— Start of RECORDS FOR THIS TASK —

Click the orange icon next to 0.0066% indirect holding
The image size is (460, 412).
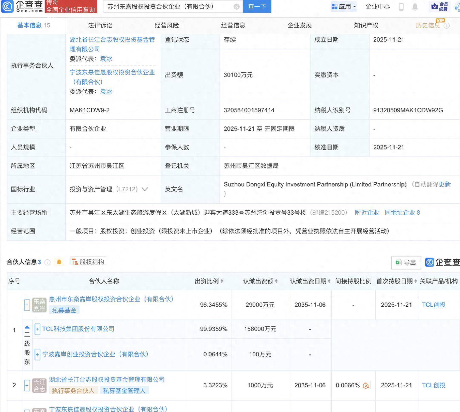point(365,385)
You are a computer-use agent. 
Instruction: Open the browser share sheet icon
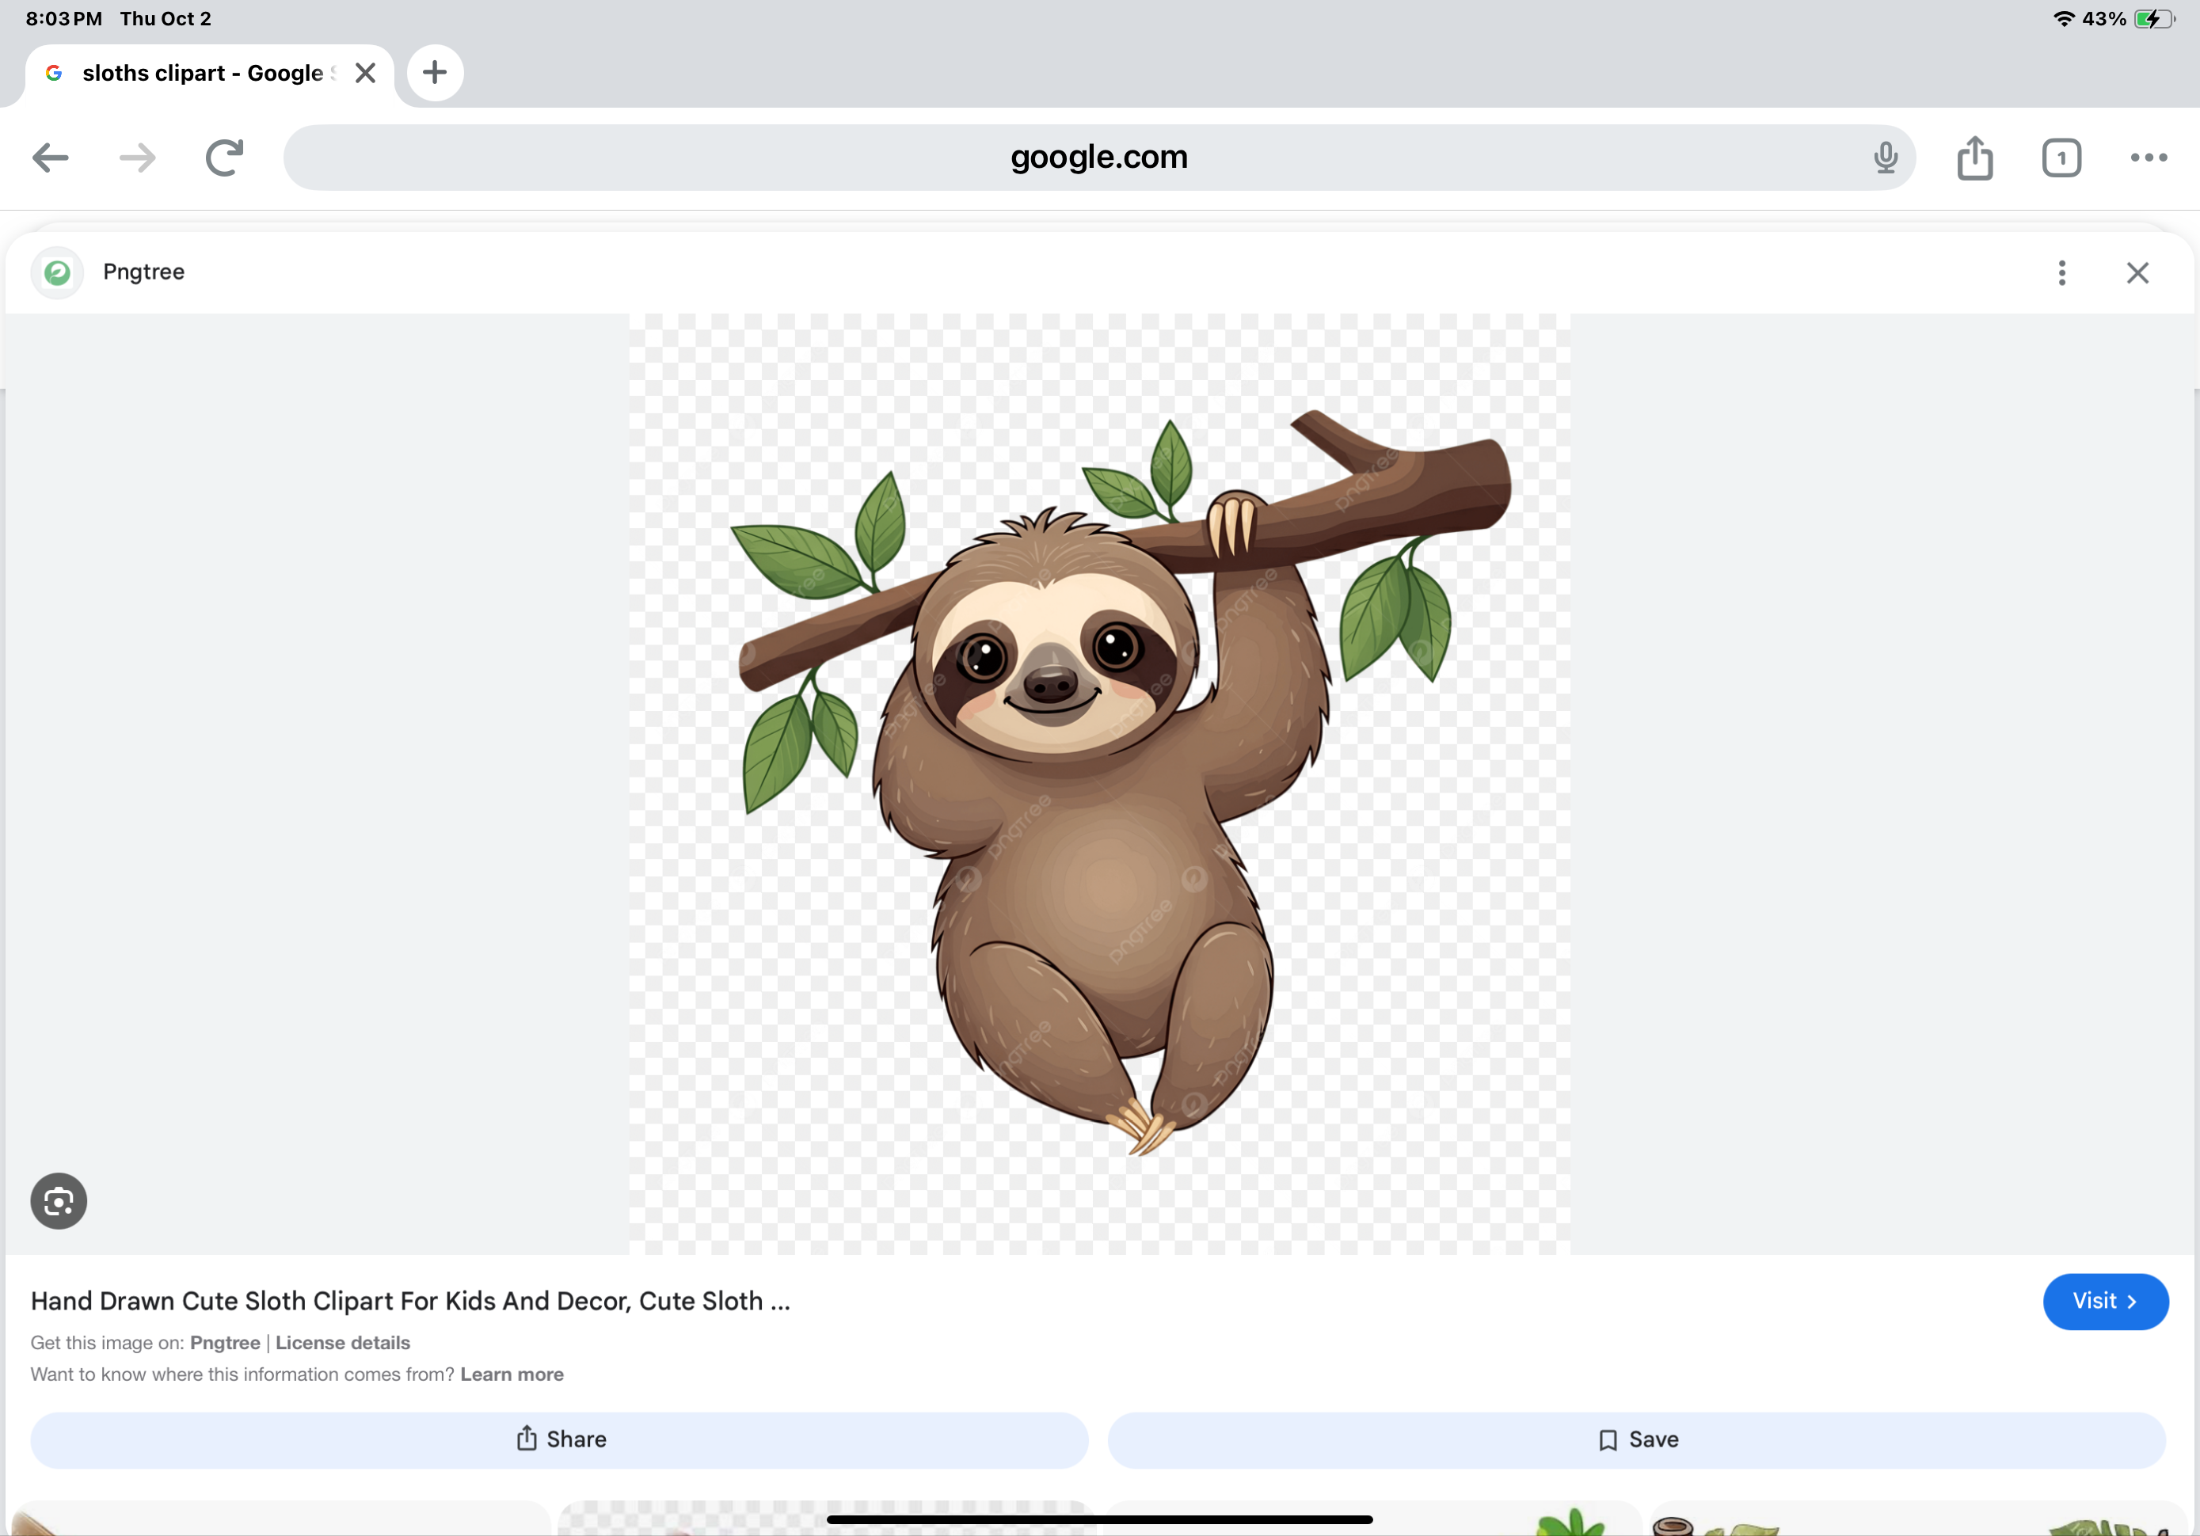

— End of RECORDS FOR THIS TASK —

REQUIREMENTS
Gather every line of the listing that contains the string "icon", and treat uppercase and lowercase as different.

IN RESPONSE
Click the orange icon next to 0.0066% indirect holding
Instruction: Open the browser share sheet icon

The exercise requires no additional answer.